Epigenetic Perturbations by Arg882-Mutated DNMT3A Potentiate Aberrant Stem Cell Gene-Expression Program and Acute Leukemia Development

Summary DNA methyltransferase 3A ( DNMT3A ) is frequently mutated in hematological cancers; however, the underlying oncogenic mechanism remains elusive. Here, we report that the DNMT3A mutational hotspot at Arg882 ( DNMT3A R882H ) cooperates with NRAS mutation to transform hematopoietic stem/progenitor cells and induce acute leukemia development.

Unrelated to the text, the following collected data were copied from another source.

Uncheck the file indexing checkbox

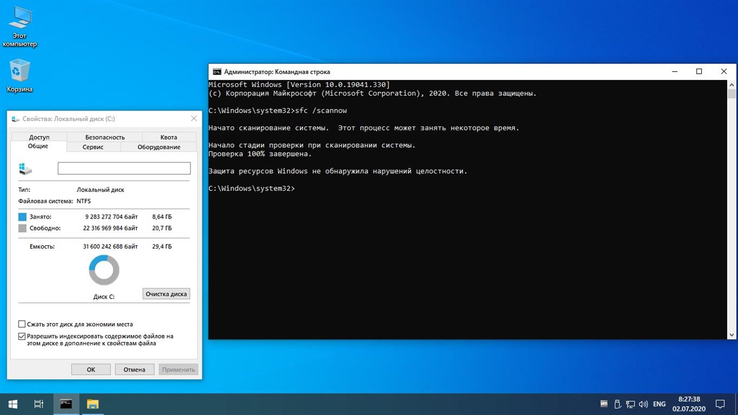22,336
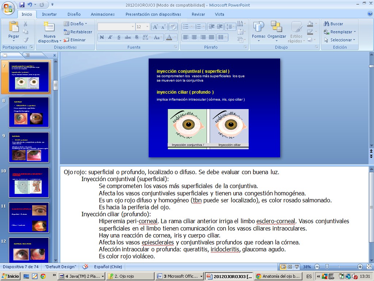Select slide 9 thumbnail in panel
Screen dimensions: 374x281
(29, 147)
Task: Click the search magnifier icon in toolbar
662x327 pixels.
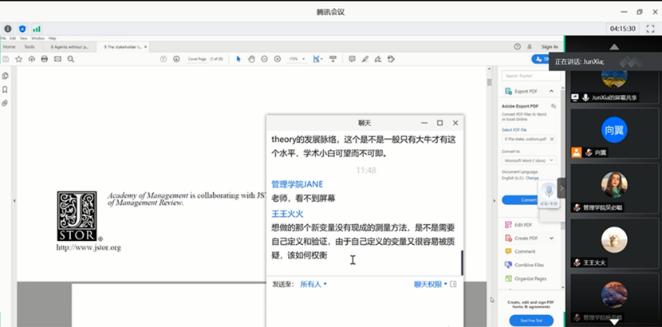Action: tap(71, 59)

Mechanistically, DNMT3A R882H directly binds to and potentiates transactivation of stemness genes critical for leukemogenicity including Meis1 , Mn1 , and Hoxa gene cluster. DNMT3A R882H induces focal epigenetic alterations, including CpG hypomethylation and concurrent gain of active histone modifications, at cis -regulatory elements such as enhancers to facilitate gene transcription. CRISPR/Cas9-mediated ablation of a putative Meis1 enhancer carrying DNMT3A R882H -induced DNA hypomethylation impairs Meis1 expression. Importantly, DNMT3A R882H -induced gene-expression programs can be repressed through Dot1l inhibition, providing an attractive therapeutic strategy for DNMT3A -mutated leukemias.